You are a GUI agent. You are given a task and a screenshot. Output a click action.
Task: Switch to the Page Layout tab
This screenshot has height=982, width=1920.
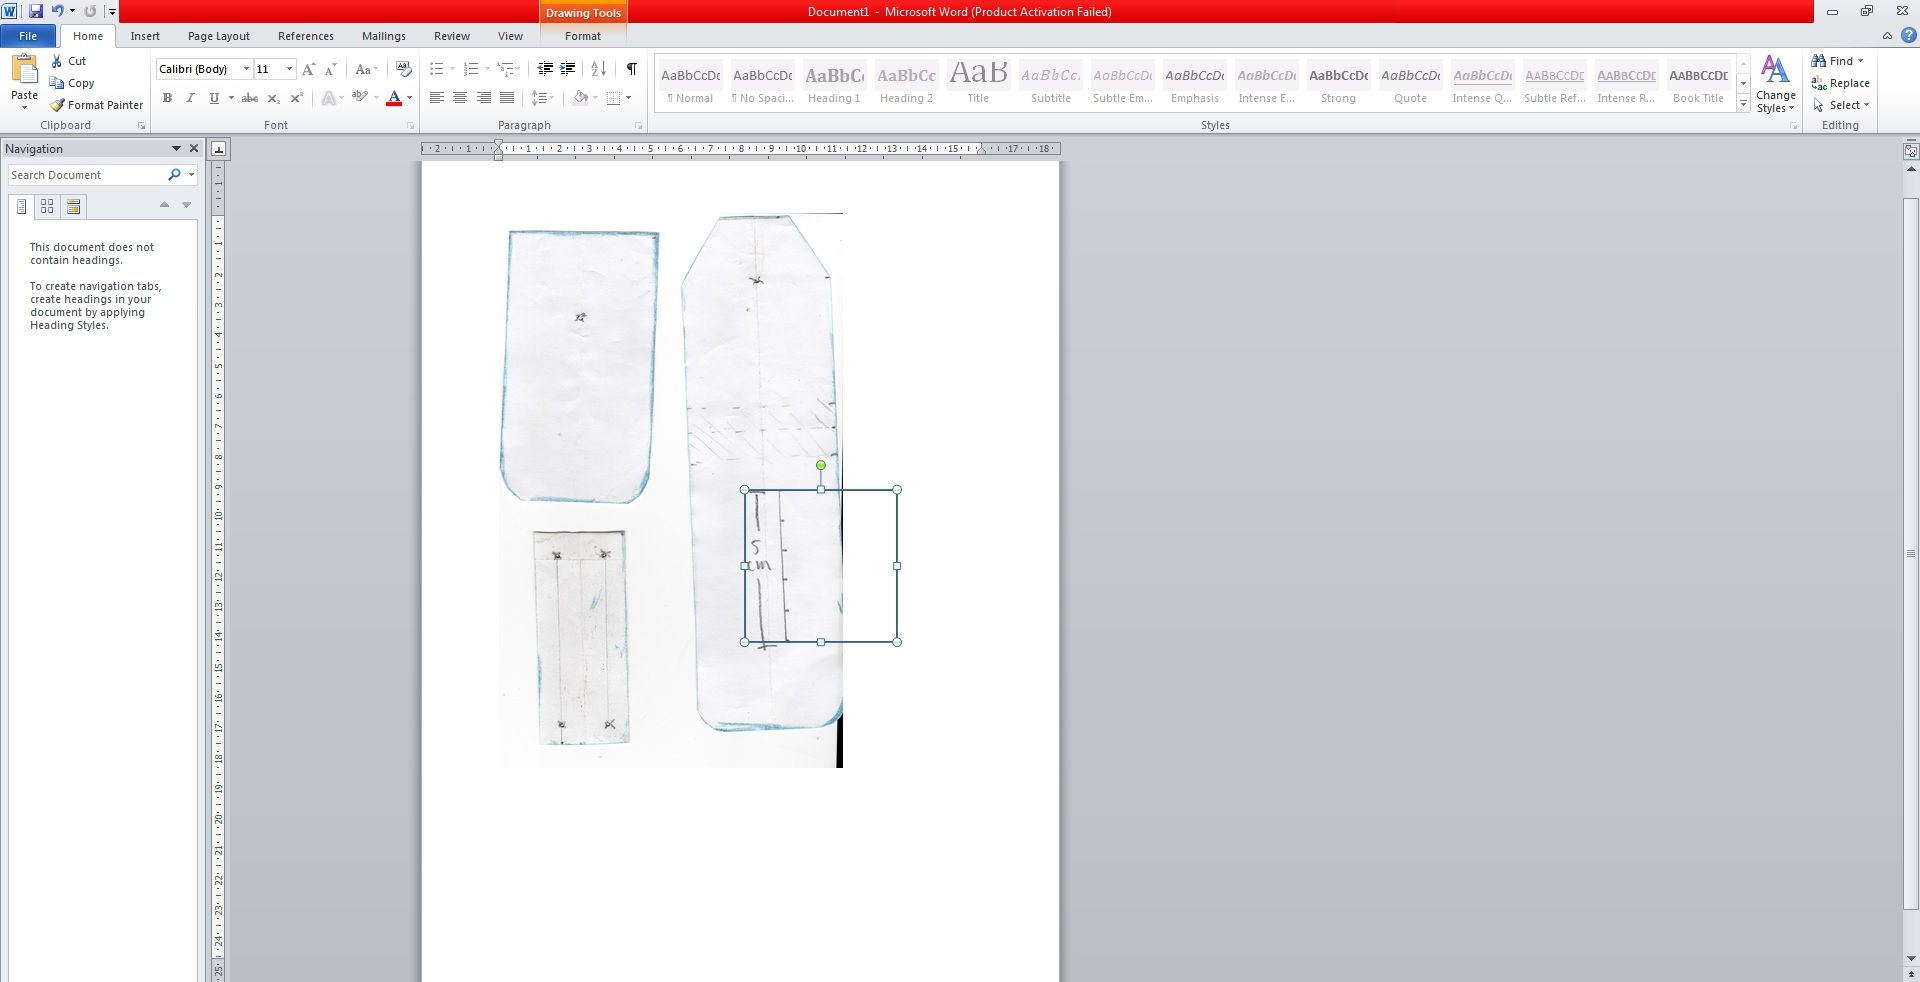click(x=219, y=36)
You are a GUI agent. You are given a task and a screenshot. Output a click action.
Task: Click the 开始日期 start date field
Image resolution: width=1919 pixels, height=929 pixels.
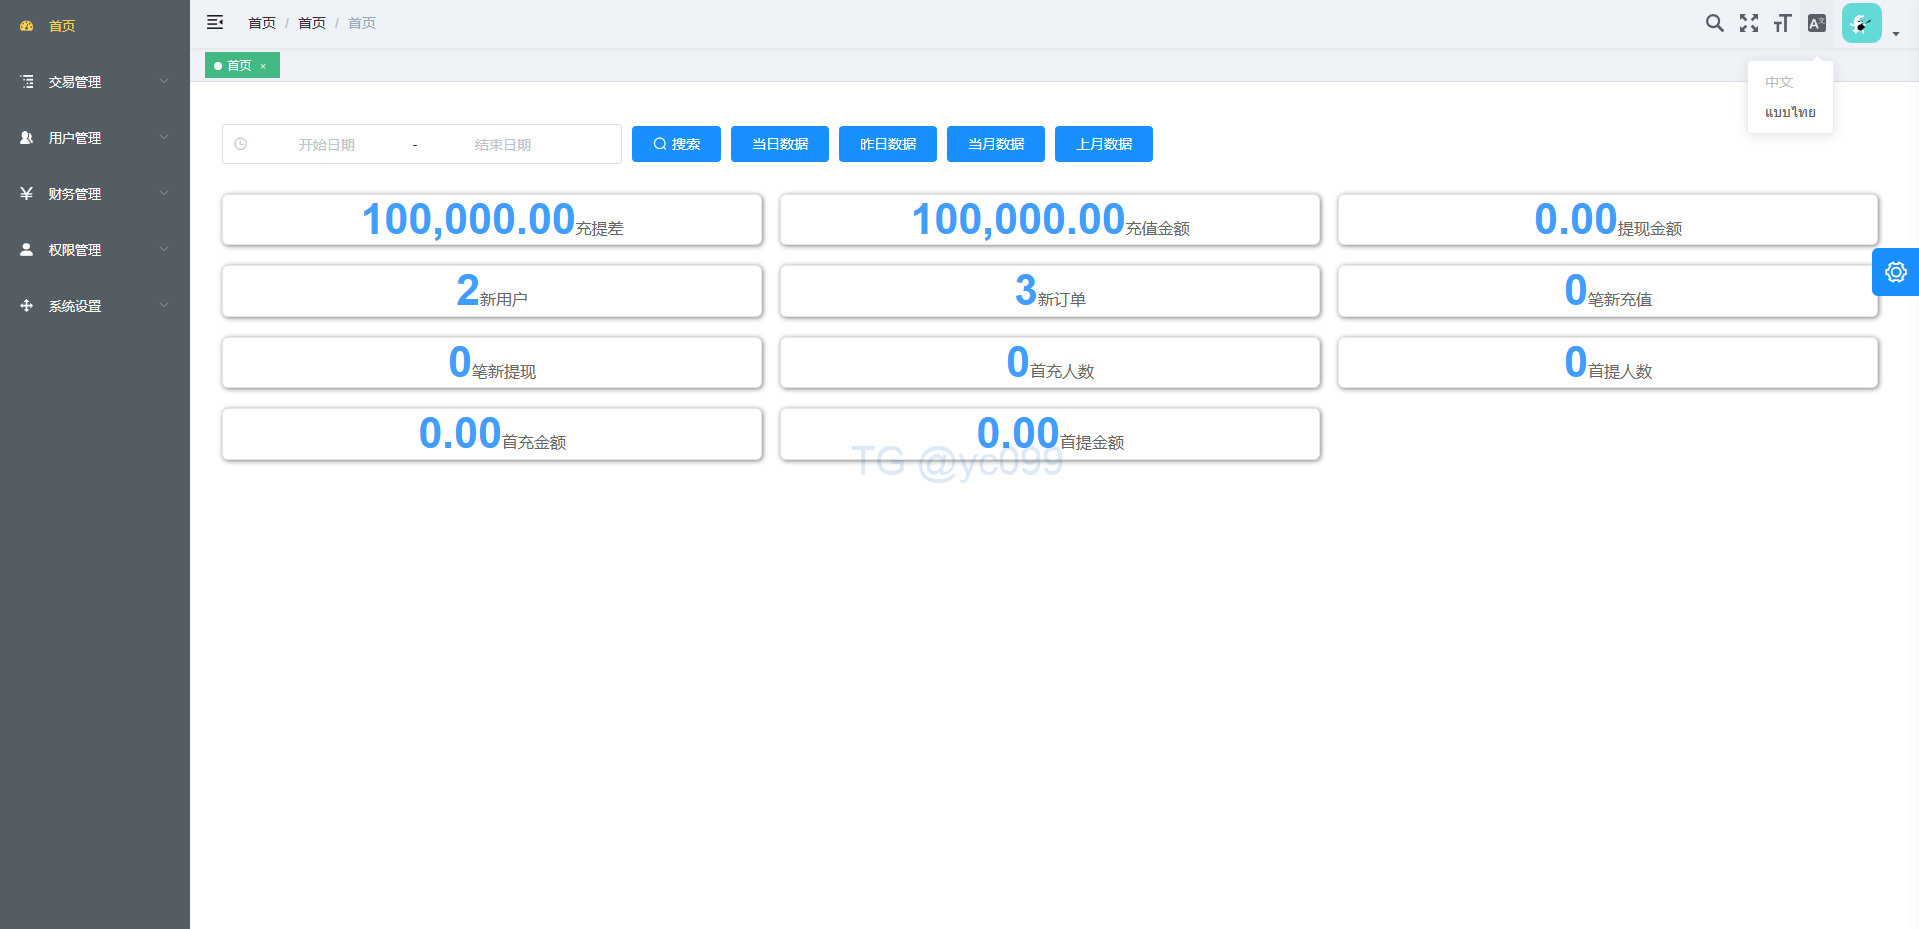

> **Work request**
Copy the records exactly. Skip the images.

> **Expected answer**
You are a GUI agent. You are given a task and a screenshot. Output a click action.
Task: Switch to the Page Layout tab
This screenshot has height=982, width=1920.
click(x=219, y=36)
You are a GUI agent. You are given a task and a screenshot. Output a click action.
Task: Click the 开始日期 start date field
Image resolution: width=1919 pixels, height=929 pixels.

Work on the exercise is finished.